I hang with media, tech and advertising executives on a regular basis at conferences from SXSW to the Web 2.0 Summit to Netroots Nation, and I'm absolutely sick of hearing brilliant, successful people tell me they don't know what's going to happen to our industry standards or who is going to pay for their work in the nebulous Future of Journalism. Do we really not know?
The solution to the crash of the mainstream media business is obvious, and yet the executives and journalists and sales reps and media buyers who hold the keys to success in their hands remain so justifiably petrified by their mortgage payments and health insurance that no one will step up and pull the trigger. Any person with business sense knows you have to invest in your core product and sell it. Reporters with access, fact-checking ability and expertise are the core product, and the distribution mechanism required is a community-based web site with a functional mobile ap and optimized SEO strategy. At some point one of the few organizations that actually produces original thought anymore, such as the New York Times, Wall Street Journal or Washington Post, is going to go all-out digital. A competent sales director is going to recruit the country's top sales managers away from their lucrative jobs in pharmaceuticals and hack $15,000 or so off the base salaries of their sales force. They'll incentivize productivity through a stronger commission structure, write a new rate card that emphasizes print or terrestrial broadcast programming as an add-on, and train their customers to value the same web content that their audience clearly now does. Sure, quality of impressions is an issue, but what ad agency isn't pimping its shiny new social media division and which media buyers aren't looking to tap into community-based peer-to-peer environments? Is a glossy page in Vanity Fair really still as valuable as an endorsement from the Twitter Moms?
More than ever, I'm eager to see who will step up and be a leader. (Are you listening Bill Keller?)

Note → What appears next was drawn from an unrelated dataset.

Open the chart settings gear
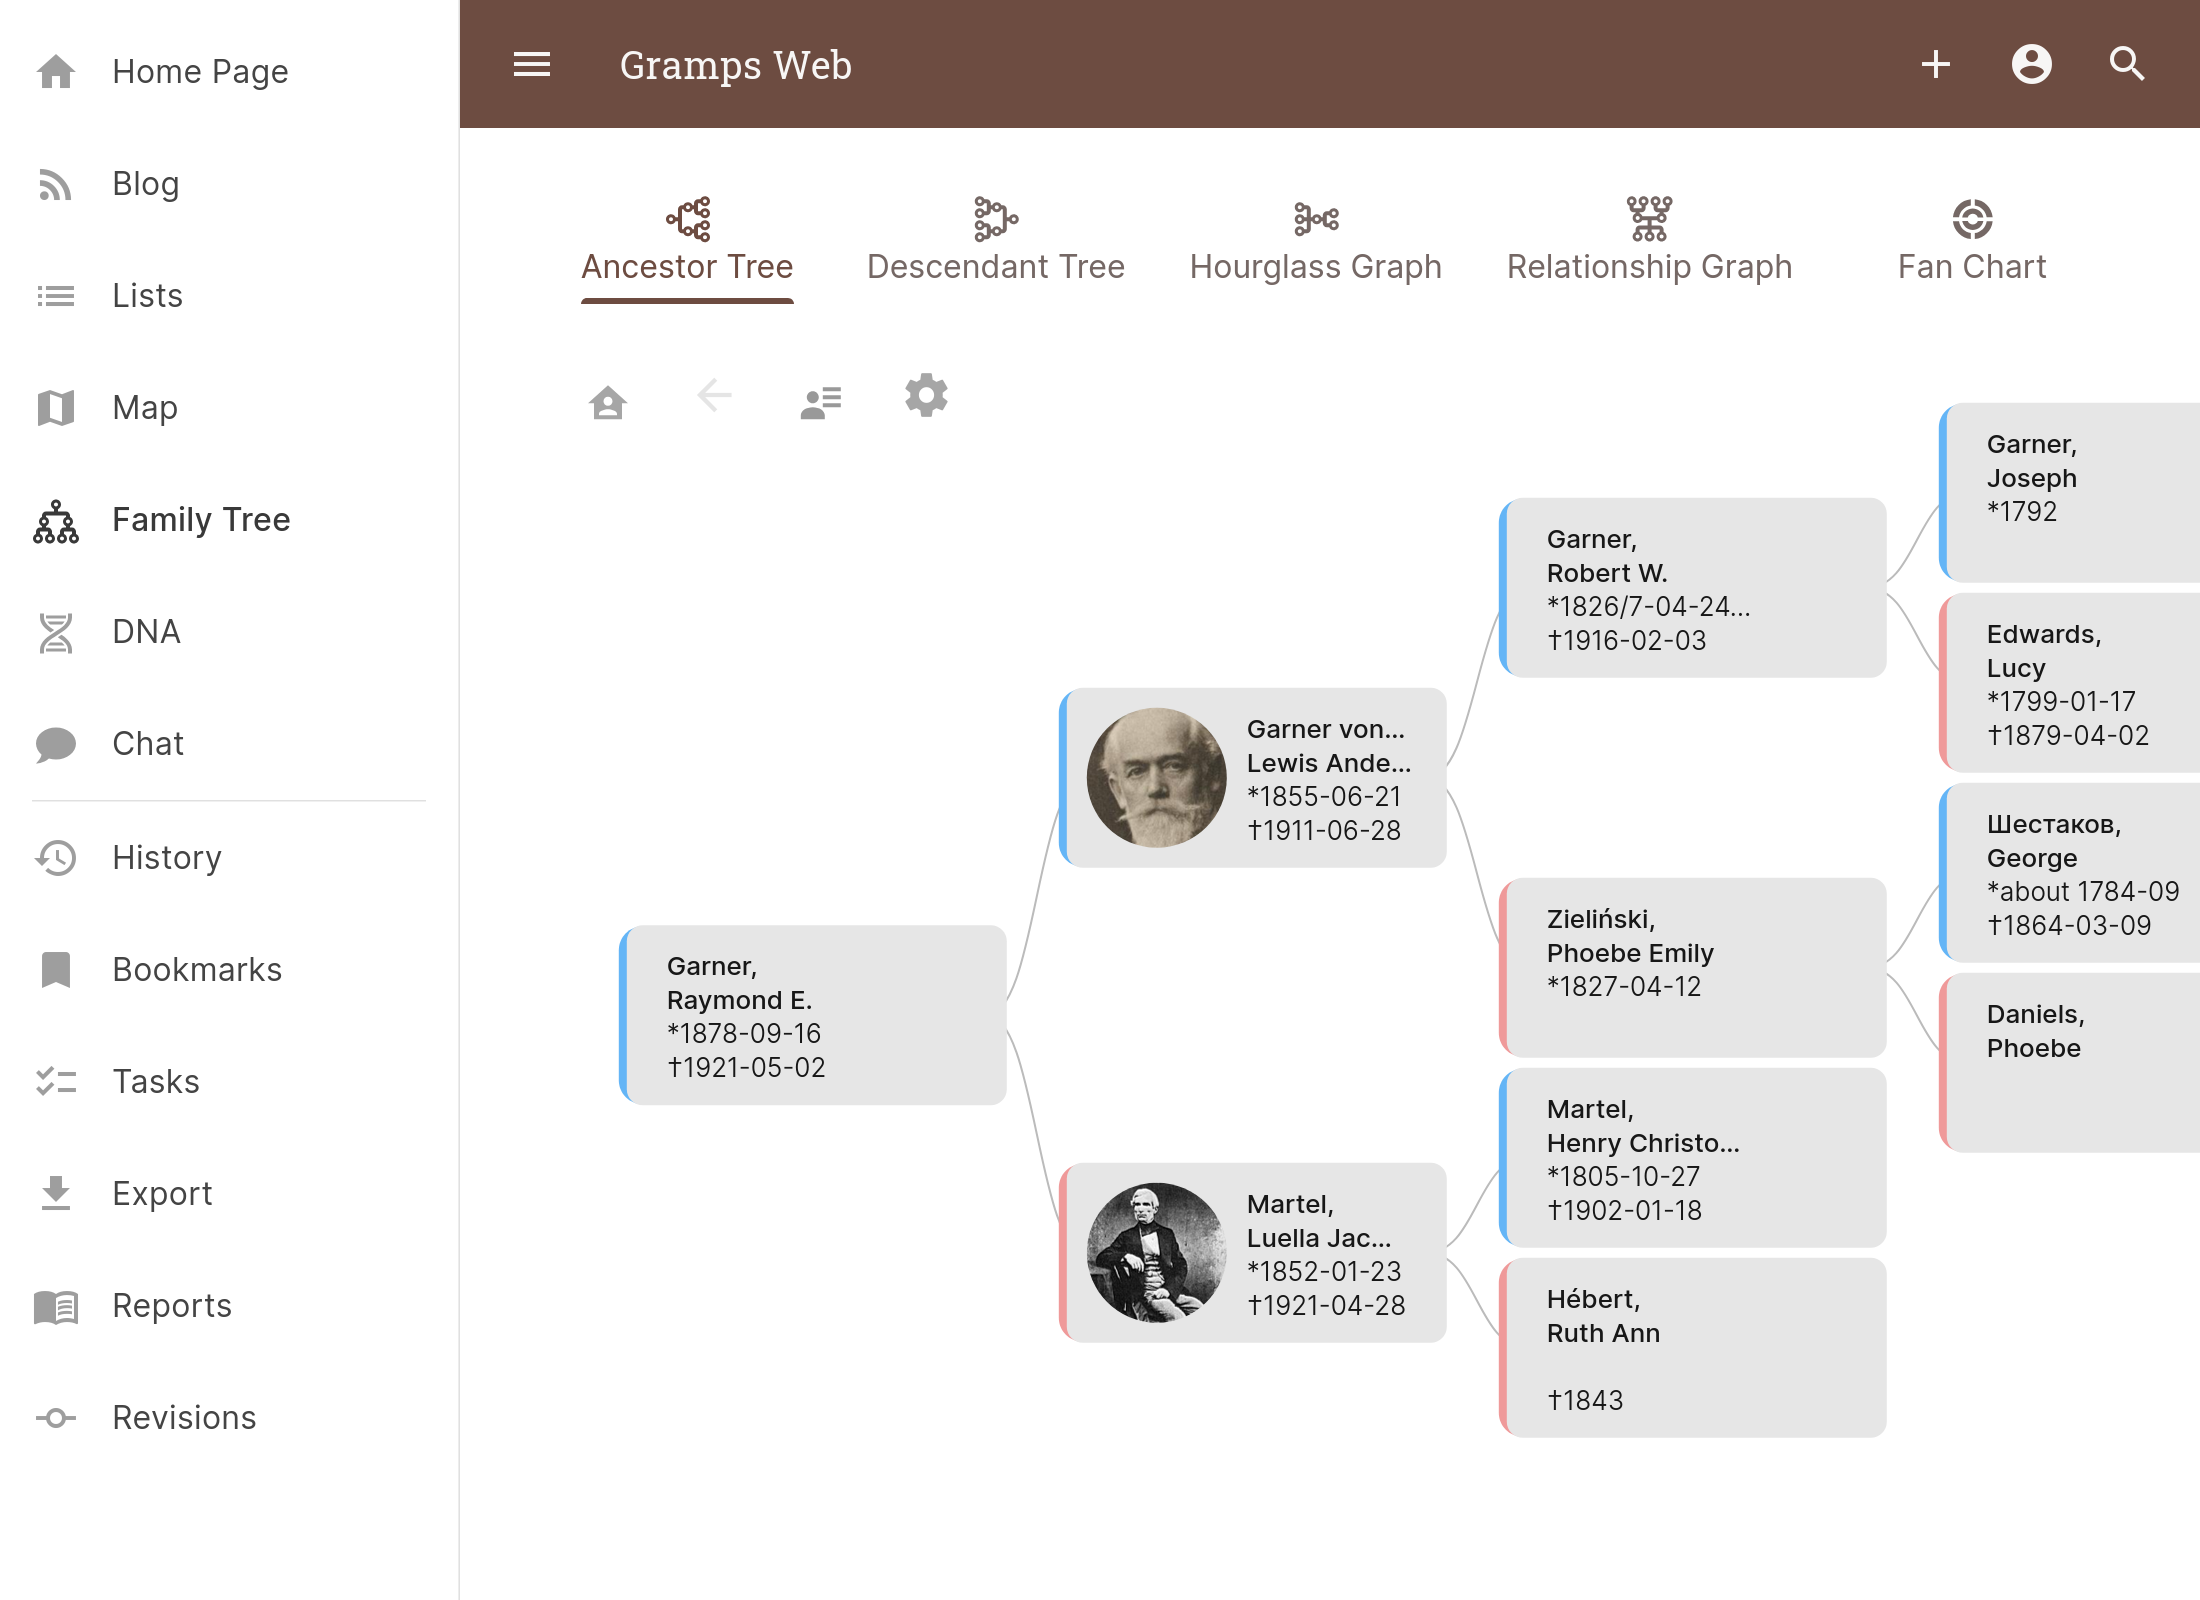Screen dimensions: 2200x1600 click(926, 395)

Yesterday Kodak Chief Marketing Officer Jeffery Hayzlett made a great point that stuck with me about his ROI expectations, and by ROI he meant: Return on Ignoring. We're not up against the free market, we're up against a collective action problem. Craig Newmark and Arianna did not kill the media business. They innovated a marketplace and no one is competing with them. Until major players in media abandon this downward spiral of incremental change, we'll all continue to sit at panels staring at each other with our hands up in the air blaming Google for our demise. The longer we invest in the model of the past and yield the same diminishing results, the longer we'll obstruct professional journalists and citizen aggregators from the important business of disseminating the quality information that is our country's pulse.